= Mel and Patricia Ziegler =

American businesspeople

Mel Ziegler and Patricia Ziegler are an American business couple. They are the founders of Banana Republic, a clothing and accessory retailer. Alongside William Rosenzweig, they co-founded The Republic of Tea. They eventually sold both companies.

==Early careers==
Both Zieglers worked at San Francisco Chronicle -- Patricia an illustrator and Mel a reporter.

==Apparel career==
The Zieglers founded Banana Republic in Mill Valley, California, in 1978. The brand's safari-style clothing was styled by Patricia Ziegler. Mel wrote the catalog. Upon hearing the business's name, a friend told the Zieglers, "Bad choice. You'll be picketed by people from small hot countries."

The brand grew quickly, propelled by the popular 1981 movie Raiders of the Lost Ark. The Zieglers abruptly resigned in 1988. By then, the business had 1110 stores and annual sales of a quarter of a billion dollars. The relationship between the Zieglers and Don Fisher, founder of Gap Inc, deteriorated when the Zieglers wanted to publish a travel magazine and began selling it in their stores.

In October 2000, the Zieglers launched an apparel company named ZoZa, influenced by Zen.

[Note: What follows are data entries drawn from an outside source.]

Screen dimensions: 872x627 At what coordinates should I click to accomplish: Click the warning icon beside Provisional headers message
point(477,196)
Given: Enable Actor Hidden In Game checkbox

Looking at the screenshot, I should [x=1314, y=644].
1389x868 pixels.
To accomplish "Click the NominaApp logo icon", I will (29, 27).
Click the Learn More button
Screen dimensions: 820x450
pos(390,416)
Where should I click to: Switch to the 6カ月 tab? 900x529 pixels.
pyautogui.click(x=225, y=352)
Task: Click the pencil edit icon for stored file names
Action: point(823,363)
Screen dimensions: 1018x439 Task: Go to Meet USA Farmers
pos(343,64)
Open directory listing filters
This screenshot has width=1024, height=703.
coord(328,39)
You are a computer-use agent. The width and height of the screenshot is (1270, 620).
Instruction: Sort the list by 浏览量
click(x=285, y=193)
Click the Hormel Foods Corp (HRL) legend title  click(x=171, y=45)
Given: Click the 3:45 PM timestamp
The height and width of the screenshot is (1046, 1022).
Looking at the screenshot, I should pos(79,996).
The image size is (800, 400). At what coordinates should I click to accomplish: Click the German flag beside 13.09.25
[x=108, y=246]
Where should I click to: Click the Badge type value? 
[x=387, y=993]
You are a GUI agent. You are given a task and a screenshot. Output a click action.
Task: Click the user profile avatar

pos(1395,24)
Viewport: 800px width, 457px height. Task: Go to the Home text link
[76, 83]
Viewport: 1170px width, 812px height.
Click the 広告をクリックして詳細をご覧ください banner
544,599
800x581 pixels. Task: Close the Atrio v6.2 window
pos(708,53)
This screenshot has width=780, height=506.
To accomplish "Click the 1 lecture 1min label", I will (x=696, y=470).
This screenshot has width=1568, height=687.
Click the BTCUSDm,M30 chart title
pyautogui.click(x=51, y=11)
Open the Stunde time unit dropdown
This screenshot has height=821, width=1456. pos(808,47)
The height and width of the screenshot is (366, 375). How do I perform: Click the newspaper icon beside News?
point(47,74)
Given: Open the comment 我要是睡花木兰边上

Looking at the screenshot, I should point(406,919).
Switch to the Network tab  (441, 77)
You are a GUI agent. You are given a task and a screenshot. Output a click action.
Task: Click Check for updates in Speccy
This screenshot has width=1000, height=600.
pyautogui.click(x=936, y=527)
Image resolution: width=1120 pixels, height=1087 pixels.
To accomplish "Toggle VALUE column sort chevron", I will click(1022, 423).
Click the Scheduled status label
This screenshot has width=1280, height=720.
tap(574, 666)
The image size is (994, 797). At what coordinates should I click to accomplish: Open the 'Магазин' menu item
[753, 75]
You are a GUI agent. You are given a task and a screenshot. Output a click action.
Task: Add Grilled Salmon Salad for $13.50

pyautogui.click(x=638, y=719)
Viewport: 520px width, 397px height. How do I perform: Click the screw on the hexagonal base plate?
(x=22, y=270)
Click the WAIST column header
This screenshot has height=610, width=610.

Their eldest son, Zio Ziegler, is a large-scale metal sculptor, painter, and street artist. The couple published a 2012 memoir titled Wild Company, The Untold Story of Banana Republic.

==Personal==
The Zieglers moved to the foothills of Mount Tamalpais above Mill Valley and renovated a 1929 house in a project that cost an estimated $2 million.

==Bibliography==
- Ziegler, Mel (1992). "The Republic of Tea : letters to a young zentrepeneur" Later re-published as: Ziegler, Mel (1994). "The republic of tea : the story of the creation of a business, as told through the personal letters of its founders"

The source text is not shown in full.